Skip the pictures. Quote every line below, exactly, from the one with "You are a computer-use agent." through the final line.

Records drawn from a dataset
┌──
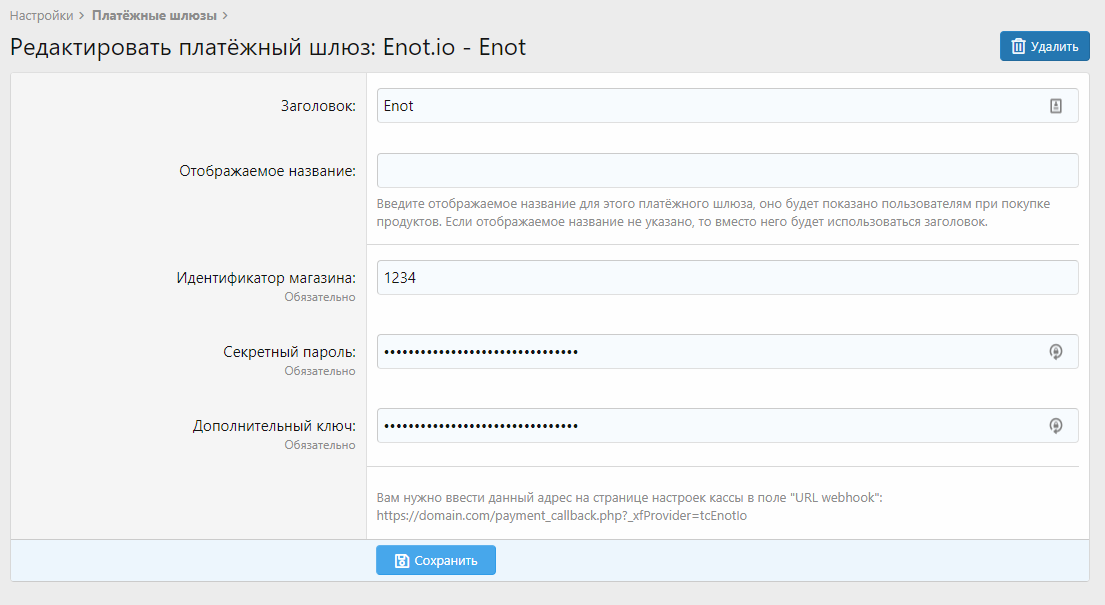The height and width of the screenshot is (605, 1105).
Task: Click the contact autofill icon in Заголовок field
Action: pyautogui.click(x=1055, y=106)
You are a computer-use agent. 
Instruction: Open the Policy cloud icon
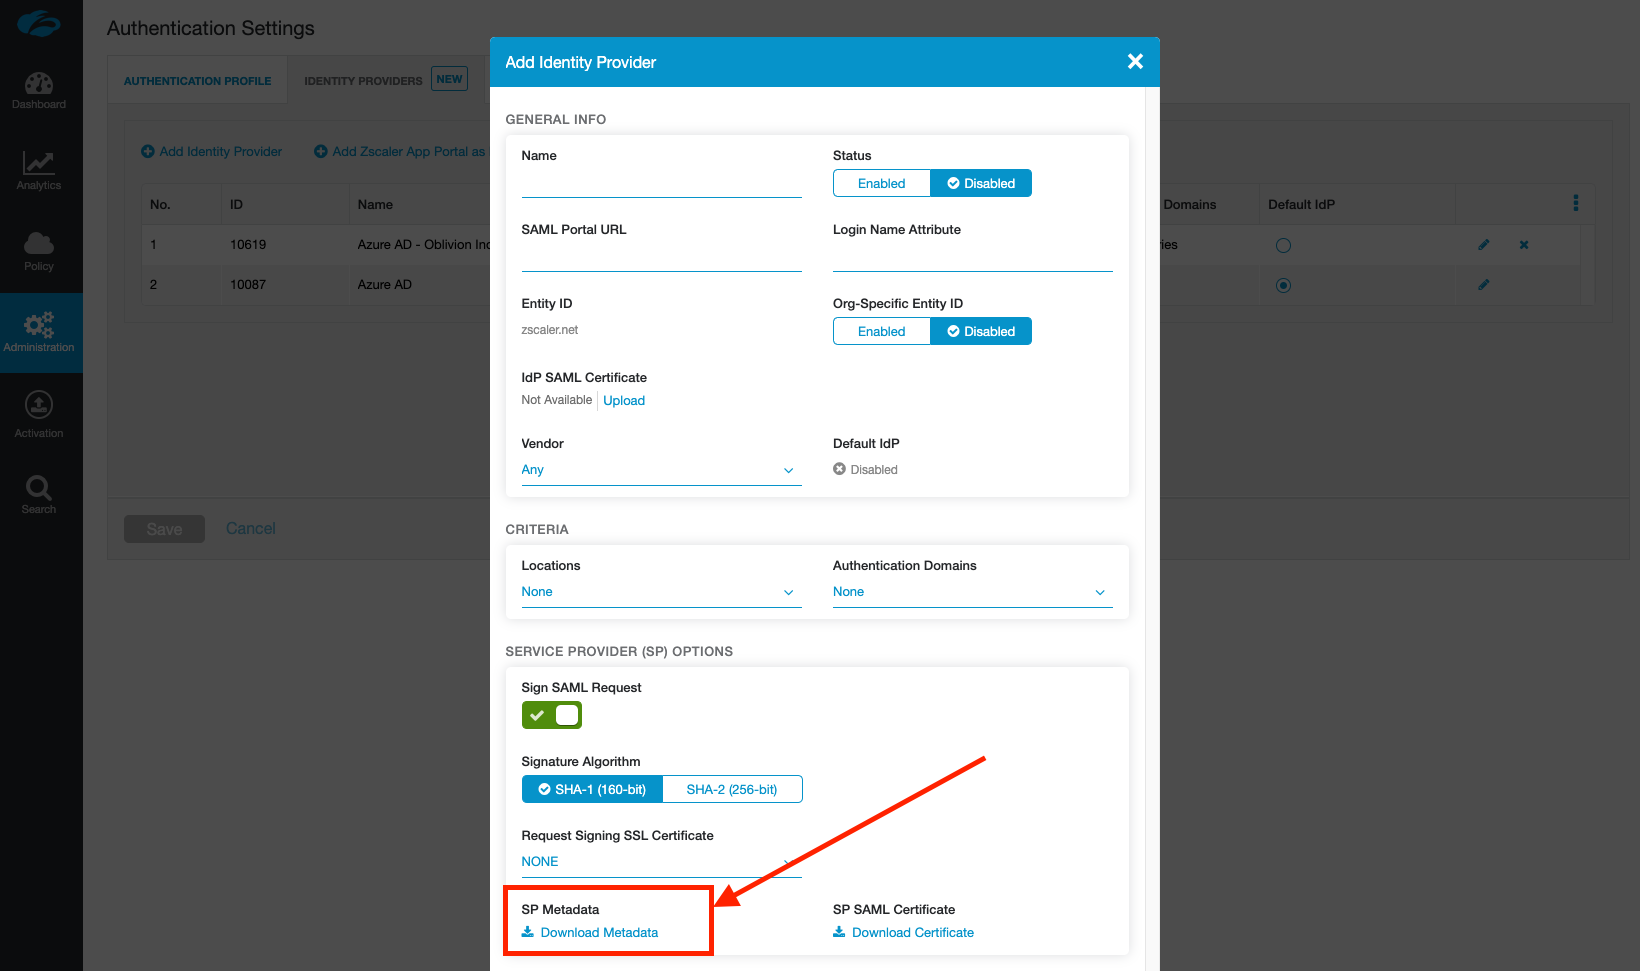(39, 250)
└──
- _REPLY TO THE TASK_
You are a computer-use agent. 
Instruction: Open the Policy cloud icon
(39, 250)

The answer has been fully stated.